## Tareas por realizar
• A. Enumera, según el texto sobre la máquina de escribir, las teclas que había que pulsar en la "Remington" de 1920 para obtener el signo de exclamación, en el orden indicado.
• B. En el texto sobre la máquina de escribir, ¿por qué, según Flusser, las letras necesitaban parecerse lo más posible a los números?
• C. Prosigue el texto sobre la máquina de escribir a partir de su última oración.

Este rasgo es tan radical en el texto que hasta muestra el medio desde sus accidentes y problemas: al parecer la “Remington” de 1920 carecía del signo de exclamación, y para escribirlo debían entonces primero apretar el apóstrofe, luego la tecla de retroceso, y por último la tecla de un punto. También el autor escribe “obrigado” con un equívoco evidente y que al parecer fue muy propio del uso acelerado, veloz, de la máquina que impedía fijarse bien en lo que se escribía. En el poema, según la interpretación de Gallo, la conmoción de la que habla Andrade empieza porque se le olvidó pegarle a la tecla en retroceso y así termina con dos símbolos independientes: el apóstrofe que “cuelga como una lágrima” (una “lagrima mecánica” al no haber llanto, tal como dice después) y el punto (“un punto final después de la lagrima”). Para Gallo, este procedimiento de la máquina de escribir requería “tanto que su operador ensamblara las palabras a partir de letras individuales como que formara caracteres nuevos a partir de las teclas disponibles”, es decir, con ello se daba una “verdadera taylorización del lenguaje” (122); también con ello se confirma la transformación de la letra en dígito, menos relacionada al significado o referente que al número en su condición de elemento operativo, con lo cual nos introduce mejor en eso que el famoso teórico Vilem Flusser trataba de explicarnos en uno de los ensayos al libro Filosofía del diseño para entender por qué el chasquido del instrumento se adaptaba más a la mecanización de estos tiempos que el mero deslizamiento continuo de la escritura a mano. La razón era obvia para él: como el mundo se ha ido volviendo cada vez más cuantificable, las letras necesitaban parecerse lo más posible a los números para sobrevivir a ese cambio.

## Datos proporcionados
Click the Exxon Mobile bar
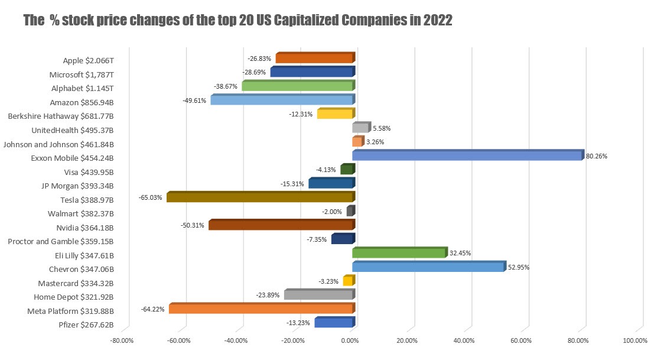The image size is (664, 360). (x=467, y=156)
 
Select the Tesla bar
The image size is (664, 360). (x=260, y=197)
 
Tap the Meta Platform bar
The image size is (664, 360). (x=261, y=309)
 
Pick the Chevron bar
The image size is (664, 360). (x=428, y=267)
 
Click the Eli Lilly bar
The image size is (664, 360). (x=399, y=254)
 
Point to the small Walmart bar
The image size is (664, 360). (x=350, y=212)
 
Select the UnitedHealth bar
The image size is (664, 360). (x=360, y=128)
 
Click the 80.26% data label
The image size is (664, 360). (x=597, y=157)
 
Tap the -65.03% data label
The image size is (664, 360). (x=152, y=198)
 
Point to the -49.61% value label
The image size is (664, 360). (x=196, y=100)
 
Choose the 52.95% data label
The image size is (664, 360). (x=519, y=267)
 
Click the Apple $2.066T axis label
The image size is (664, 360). (x=88, y=60)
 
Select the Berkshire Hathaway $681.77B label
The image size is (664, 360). (x=61, y=116)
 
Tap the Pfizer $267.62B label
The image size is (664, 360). (x=86, y=325)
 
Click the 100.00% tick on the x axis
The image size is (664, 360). (x=636, y=340)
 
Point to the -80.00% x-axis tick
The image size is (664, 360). (x=122, y=340)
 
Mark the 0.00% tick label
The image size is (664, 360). (x=351, y=340)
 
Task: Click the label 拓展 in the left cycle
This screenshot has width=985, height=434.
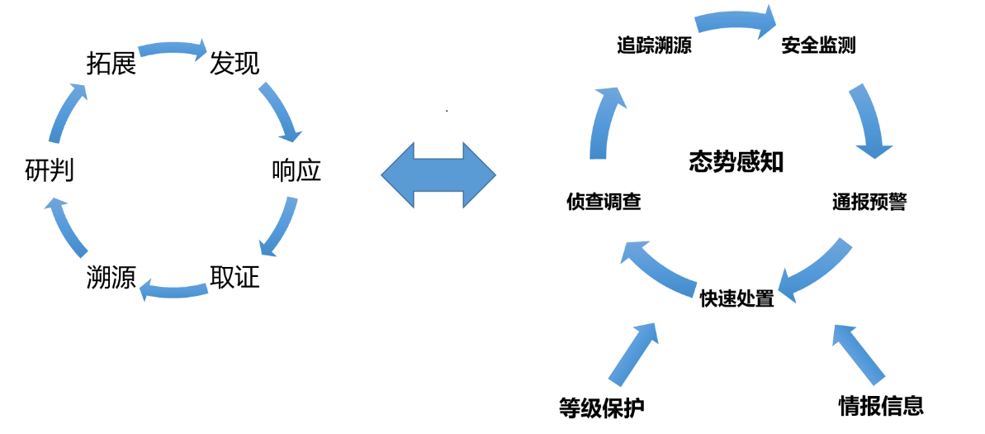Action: pos(111,64)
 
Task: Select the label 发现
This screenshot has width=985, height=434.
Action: pos(234,64)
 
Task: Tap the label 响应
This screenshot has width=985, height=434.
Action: pos(296,171)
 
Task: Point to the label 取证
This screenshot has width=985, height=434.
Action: pos(234,277)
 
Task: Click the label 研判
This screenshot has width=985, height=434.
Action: pos(50,171)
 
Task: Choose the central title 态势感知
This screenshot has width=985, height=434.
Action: pos(736,162)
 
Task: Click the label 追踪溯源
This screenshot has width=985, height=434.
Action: pos(654,45)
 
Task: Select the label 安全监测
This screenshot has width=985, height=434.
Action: pos(818,45)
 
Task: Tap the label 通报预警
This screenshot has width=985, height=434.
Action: pos(869,203)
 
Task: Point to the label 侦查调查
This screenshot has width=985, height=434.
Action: pos(604,203)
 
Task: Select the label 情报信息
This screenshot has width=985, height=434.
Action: pos(881,405)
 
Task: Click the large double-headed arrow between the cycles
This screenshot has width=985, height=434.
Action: pos(438,174)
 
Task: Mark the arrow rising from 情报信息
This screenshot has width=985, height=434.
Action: pos(860,354)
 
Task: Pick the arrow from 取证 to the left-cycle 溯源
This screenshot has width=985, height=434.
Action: pos(174,289)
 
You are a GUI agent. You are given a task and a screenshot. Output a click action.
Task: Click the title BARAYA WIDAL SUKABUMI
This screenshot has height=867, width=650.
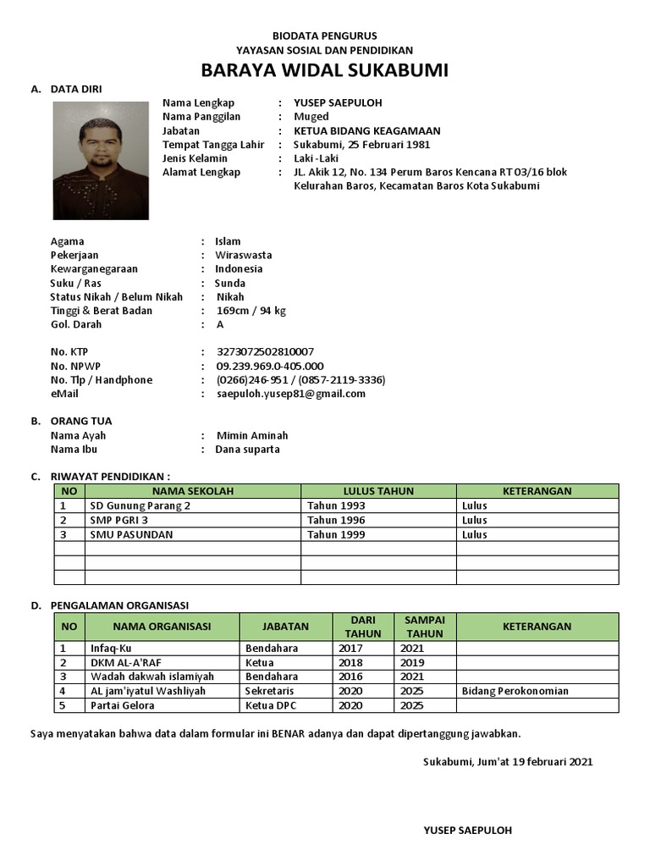coord(325,69)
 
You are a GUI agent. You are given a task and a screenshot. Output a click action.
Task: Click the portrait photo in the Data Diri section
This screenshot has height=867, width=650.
coord(101,161)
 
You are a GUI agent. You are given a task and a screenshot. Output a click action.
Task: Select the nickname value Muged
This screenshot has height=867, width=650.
coord(311,117)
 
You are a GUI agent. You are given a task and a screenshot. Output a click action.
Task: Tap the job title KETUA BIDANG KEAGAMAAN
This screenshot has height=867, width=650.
coord(366,130)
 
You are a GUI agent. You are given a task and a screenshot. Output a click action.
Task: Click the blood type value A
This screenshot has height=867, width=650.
coord(220,324)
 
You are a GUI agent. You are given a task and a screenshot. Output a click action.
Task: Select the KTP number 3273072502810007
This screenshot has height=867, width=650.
coord(266,351)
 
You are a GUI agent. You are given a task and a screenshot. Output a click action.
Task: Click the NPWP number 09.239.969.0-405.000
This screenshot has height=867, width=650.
coord(270,366)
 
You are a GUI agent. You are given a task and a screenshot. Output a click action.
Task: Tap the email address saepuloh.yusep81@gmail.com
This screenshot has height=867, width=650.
coord(291,394)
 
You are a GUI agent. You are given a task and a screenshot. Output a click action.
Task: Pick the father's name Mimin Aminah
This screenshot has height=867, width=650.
coord(252,435)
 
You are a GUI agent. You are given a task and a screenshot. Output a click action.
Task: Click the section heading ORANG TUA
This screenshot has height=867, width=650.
coord(81,421)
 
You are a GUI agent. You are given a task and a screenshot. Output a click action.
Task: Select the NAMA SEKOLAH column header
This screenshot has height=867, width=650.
coord(193,491)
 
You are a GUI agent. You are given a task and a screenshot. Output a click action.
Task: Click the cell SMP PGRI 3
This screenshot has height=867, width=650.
coord(119,520)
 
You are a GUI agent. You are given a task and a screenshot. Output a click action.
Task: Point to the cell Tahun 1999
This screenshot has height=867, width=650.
coord(336,534)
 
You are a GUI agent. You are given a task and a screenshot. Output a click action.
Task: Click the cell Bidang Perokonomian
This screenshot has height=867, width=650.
coord(515,691)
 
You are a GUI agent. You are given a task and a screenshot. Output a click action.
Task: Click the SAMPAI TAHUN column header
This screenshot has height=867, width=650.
coord(424,627)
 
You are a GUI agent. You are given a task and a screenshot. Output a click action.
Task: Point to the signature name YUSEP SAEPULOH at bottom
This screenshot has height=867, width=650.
coord(467,831)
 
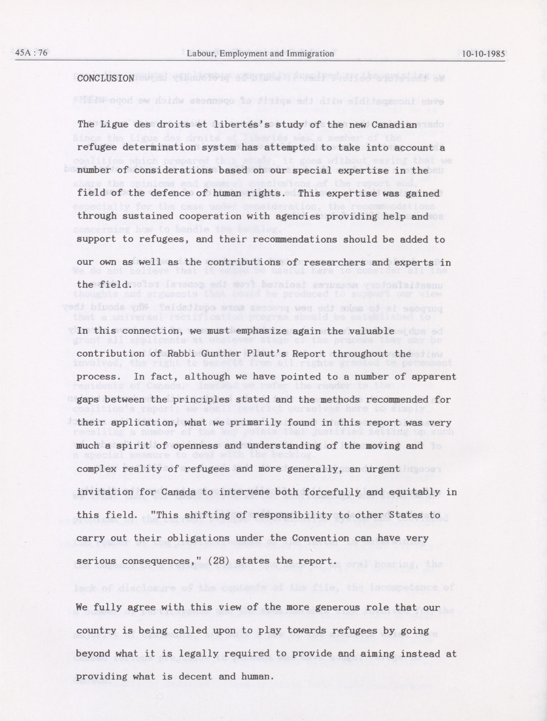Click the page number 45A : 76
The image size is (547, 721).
[31, 53]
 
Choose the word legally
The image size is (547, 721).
[195, 654]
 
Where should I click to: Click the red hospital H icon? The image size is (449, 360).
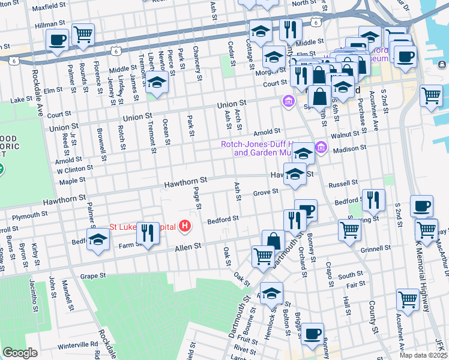(185, 226)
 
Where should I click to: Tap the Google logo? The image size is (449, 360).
(20, 352)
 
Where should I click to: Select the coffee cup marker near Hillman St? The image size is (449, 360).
(58, 40)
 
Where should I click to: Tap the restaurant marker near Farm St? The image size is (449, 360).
(147, 233)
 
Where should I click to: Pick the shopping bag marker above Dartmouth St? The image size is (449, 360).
(274, 240)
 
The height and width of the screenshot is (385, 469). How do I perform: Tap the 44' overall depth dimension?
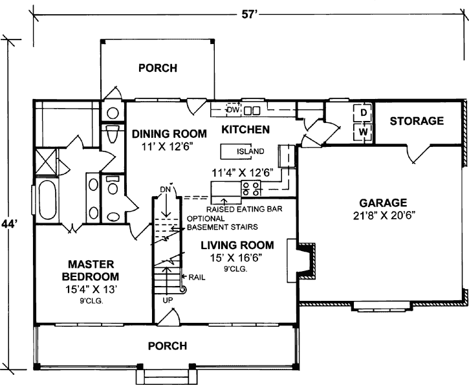9,224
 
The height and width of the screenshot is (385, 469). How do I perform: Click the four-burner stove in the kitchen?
251,188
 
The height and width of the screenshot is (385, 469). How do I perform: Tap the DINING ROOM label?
169,134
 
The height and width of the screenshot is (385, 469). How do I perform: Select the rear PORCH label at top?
158,67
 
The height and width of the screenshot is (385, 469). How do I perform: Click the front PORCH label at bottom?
168,346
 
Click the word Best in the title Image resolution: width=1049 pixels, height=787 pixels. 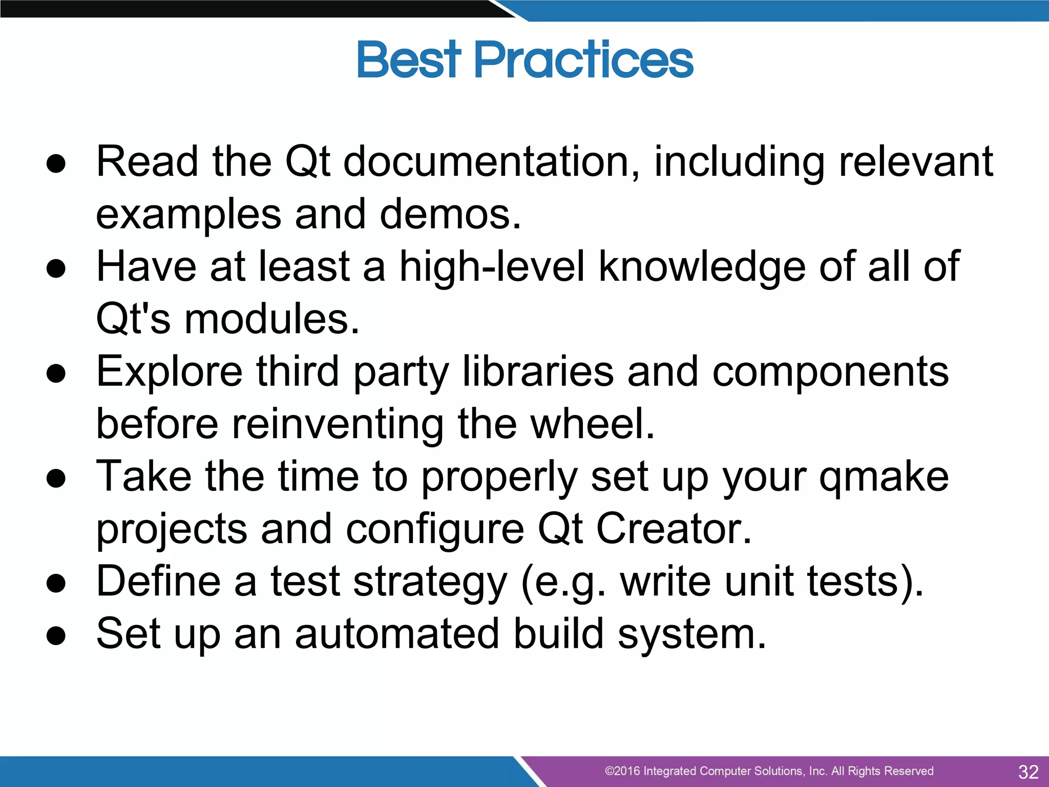tap(408, 60)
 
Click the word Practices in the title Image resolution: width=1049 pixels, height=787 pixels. tap(584, 60)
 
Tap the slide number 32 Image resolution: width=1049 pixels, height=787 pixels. tap(1028, 772)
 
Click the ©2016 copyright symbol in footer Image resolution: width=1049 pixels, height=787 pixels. tap(610, 771)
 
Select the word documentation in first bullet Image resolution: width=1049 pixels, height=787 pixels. tap(491, 162)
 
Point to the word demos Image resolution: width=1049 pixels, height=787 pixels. tap(450, 214)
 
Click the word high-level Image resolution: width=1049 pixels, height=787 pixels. tap(491, 267)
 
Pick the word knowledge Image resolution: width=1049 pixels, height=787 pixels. tap(702, 267)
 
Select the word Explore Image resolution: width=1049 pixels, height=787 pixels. tap(169, 372)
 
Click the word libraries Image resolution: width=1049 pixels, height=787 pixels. tap(538, 372)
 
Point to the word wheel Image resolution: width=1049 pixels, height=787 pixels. tap(592, 424)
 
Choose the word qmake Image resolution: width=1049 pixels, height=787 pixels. tap(884, 478)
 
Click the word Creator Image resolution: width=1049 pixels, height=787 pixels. tap(674, 529)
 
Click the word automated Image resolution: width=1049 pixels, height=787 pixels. tap(397, 634)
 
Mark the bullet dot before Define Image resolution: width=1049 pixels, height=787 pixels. tap(56, 584)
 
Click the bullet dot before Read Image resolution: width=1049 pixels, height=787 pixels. tap(56, 163)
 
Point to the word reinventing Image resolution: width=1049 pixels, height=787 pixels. tap(338, 424)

## Resultados obtenidos
• A.
1. El apóstrofe
2. La tecla de retroceso
3. La tecla de un punto

• B. Porque el mundo se ha ido volviendo cada vez más cuantificable.

• C.
La Remington es una de las primeras compañías que estandarizó la máquina al proponer el teclado QWERTY y ofrecer usar por primera vez las mayúsculas y minúsculas, aunque solo a comienzos del siglo XX, con su modelo número 10, es que le ofrece al escritor la garantía de ver las letras. Por su uso solo extensivo a secretarios y secretarias, donde la fetichización de la escritura a mano empezó a ser recurrente por parte de los grandes letrados, quienes seguirán usando la escritura a mano, no deja de ser un elemento provocador hablar de ella, y darle el rol que Andrade le da en este texto maravilloso.

Puesta en escena del acto de escribir en máquina, acto autorreferencial de su escritura mecánica: también en estas referencias del poema que vengo comentando se hace evidente la experiencia teatralizada del sujeto escribiente, gracias a lo cual se abre una posibilidad de escribir distinta, un lenguaje literario discontinuo, desobediente a la gramática y la ortografía, a la tipografía, que ya estaba ensayándose de forma incipiente en Vidales, y más audaz en Oquendo de Amat. El gesto tendrá múltiples resonancias y sobrevivencias que habrá que investigar con cuidado en la literatura producida en eso tan abstracto y complicado que llamamos como América Latina. Lo importante, a mi modo de ver, es ir viendo las posibilidades creativas que se abren con ese instrumento en algunos casos significativos. Propongo entonces seguir comentando algunos ejemplos, siguiendo cierta línea cronológica y algunos cambios del medio mismo.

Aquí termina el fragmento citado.